# Problem description
Go through the records below and show every line with the string "text".

···

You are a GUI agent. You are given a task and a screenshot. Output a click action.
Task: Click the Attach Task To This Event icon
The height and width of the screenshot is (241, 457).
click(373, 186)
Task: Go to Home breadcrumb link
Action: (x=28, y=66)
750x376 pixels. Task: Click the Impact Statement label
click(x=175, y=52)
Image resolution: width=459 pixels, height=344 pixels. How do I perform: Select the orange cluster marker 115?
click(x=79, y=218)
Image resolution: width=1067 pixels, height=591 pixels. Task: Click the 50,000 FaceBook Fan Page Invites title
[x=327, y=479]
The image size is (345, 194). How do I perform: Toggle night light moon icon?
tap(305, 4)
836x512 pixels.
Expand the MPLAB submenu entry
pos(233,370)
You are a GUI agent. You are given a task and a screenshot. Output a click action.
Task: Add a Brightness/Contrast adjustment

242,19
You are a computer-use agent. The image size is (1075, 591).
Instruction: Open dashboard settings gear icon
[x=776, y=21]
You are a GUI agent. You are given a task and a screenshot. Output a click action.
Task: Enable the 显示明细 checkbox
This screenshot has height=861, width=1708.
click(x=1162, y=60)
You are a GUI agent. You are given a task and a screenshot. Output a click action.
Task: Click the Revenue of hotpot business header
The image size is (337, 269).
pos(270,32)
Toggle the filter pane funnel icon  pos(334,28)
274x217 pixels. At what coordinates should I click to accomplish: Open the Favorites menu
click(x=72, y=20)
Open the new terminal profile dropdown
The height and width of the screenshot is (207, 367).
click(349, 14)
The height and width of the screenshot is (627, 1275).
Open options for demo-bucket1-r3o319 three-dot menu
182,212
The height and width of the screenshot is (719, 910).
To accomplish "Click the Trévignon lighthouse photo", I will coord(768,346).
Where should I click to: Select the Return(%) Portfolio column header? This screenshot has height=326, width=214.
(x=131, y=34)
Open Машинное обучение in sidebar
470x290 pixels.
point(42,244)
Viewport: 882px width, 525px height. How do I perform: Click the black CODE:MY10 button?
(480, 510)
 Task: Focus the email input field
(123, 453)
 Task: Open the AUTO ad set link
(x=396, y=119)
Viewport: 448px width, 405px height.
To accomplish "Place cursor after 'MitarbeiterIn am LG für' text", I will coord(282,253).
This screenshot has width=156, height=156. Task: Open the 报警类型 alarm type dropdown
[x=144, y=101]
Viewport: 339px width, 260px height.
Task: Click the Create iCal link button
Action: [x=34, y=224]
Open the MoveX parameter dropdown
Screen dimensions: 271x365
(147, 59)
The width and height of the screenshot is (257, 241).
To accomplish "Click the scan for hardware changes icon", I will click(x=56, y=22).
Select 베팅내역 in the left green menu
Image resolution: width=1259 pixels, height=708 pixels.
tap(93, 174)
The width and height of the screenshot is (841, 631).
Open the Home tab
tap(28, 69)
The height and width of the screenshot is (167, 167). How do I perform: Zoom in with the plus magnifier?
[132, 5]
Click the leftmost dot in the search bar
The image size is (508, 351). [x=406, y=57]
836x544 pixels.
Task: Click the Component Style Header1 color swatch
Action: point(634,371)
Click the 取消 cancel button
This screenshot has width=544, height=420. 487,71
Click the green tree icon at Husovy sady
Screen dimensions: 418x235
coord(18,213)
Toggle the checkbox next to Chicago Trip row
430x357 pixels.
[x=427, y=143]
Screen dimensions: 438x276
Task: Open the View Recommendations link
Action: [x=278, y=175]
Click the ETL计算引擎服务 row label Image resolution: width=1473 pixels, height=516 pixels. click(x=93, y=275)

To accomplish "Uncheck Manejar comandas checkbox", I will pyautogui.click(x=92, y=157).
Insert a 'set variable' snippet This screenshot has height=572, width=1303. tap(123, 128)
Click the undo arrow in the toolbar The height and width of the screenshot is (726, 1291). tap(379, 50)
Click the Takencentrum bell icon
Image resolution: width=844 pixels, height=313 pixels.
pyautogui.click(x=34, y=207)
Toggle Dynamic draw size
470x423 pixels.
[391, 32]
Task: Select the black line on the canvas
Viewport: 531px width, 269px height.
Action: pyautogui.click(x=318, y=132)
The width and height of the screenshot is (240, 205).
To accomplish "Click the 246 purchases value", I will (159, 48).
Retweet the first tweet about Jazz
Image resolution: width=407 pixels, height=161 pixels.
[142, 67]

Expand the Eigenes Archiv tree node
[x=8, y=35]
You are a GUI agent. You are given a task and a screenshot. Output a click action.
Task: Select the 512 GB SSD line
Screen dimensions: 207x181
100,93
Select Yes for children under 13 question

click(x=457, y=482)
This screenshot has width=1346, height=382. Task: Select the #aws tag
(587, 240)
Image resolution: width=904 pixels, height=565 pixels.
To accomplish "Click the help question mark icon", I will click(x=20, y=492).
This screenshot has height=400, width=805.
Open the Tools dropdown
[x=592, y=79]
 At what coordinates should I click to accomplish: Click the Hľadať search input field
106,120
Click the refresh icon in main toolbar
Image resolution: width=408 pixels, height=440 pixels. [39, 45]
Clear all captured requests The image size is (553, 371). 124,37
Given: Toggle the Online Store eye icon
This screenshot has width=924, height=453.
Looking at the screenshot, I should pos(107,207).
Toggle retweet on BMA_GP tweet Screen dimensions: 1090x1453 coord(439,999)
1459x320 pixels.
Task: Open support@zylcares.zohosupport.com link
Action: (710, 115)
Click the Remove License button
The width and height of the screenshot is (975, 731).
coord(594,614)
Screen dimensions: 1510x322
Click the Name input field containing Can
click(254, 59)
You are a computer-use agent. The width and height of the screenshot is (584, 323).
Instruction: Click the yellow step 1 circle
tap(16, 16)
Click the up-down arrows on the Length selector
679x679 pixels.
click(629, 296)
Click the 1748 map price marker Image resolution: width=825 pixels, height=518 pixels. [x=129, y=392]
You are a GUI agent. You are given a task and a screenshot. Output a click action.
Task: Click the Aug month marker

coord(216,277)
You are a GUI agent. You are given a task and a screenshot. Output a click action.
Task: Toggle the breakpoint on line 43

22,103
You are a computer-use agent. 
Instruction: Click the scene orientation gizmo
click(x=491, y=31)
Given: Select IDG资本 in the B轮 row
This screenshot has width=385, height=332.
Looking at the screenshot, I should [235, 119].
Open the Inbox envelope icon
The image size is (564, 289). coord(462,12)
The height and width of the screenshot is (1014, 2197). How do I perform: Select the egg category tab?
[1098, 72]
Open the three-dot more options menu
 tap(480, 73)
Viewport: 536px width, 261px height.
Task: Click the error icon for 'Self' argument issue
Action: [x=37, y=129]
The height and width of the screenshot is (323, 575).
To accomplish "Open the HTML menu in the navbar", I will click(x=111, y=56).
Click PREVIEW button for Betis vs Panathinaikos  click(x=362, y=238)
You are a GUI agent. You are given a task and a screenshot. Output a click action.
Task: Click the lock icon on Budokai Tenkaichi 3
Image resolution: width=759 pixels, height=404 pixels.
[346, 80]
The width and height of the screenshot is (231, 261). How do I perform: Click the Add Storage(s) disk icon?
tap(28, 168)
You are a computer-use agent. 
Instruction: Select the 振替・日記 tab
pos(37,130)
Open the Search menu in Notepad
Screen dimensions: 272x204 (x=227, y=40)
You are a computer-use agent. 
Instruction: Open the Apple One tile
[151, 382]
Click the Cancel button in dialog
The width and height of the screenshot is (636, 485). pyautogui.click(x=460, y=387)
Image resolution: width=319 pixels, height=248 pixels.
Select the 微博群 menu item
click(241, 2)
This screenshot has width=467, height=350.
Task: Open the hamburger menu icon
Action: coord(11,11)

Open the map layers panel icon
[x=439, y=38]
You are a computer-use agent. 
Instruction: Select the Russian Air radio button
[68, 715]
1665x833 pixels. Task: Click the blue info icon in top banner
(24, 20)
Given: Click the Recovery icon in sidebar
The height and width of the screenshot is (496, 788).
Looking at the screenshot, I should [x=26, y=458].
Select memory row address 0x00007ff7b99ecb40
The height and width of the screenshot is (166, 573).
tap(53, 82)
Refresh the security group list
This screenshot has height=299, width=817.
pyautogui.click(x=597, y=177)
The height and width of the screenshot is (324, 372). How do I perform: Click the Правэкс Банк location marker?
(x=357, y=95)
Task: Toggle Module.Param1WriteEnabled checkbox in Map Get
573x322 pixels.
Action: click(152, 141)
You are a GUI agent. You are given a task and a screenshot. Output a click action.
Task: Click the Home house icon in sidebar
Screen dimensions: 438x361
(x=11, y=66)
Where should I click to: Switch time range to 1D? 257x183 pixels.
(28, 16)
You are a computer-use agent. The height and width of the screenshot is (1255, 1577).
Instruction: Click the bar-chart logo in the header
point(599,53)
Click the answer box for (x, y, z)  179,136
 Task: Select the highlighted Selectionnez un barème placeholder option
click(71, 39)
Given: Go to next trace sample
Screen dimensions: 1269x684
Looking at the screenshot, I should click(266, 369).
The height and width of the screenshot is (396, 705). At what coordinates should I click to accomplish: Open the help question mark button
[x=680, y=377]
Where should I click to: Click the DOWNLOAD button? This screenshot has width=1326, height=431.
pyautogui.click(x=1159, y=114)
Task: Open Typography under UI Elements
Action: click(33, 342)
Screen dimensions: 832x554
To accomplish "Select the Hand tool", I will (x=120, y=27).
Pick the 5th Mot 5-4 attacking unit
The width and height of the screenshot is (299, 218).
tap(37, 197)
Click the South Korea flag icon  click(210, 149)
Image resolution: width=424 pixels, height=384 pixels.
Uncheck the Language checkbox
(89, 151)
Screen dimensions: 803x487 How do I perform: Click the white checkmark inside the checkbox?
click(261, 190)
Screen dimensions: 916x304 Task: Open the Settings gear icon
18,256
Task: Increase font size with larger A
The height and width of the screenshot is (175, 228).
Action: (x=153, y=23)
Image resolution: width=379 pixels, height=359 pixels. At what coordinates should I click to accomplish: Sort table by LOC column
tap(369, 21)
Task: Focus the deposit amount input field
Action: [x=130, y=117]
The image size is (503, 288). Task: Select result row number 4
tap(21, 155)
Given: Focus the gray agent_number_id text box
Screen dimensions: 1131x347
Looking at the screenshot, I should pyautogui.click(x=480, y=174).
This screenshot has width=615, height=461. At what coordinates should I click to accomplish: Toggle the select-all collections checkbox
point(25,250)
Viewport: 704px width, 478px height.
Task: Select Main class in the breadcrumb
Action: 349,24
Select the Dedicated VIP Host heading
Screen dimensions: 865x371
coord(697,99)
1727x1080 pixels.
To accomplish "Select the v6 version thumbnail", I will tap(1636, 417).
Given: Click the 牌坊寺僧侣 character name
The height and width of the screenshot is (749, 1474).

···

# Finished exercise
To accomplish "Place cursor after 'MitarbeiterIn am LG für' text", I will coord(282,253).
Given: Focus the gray agent_number_id text box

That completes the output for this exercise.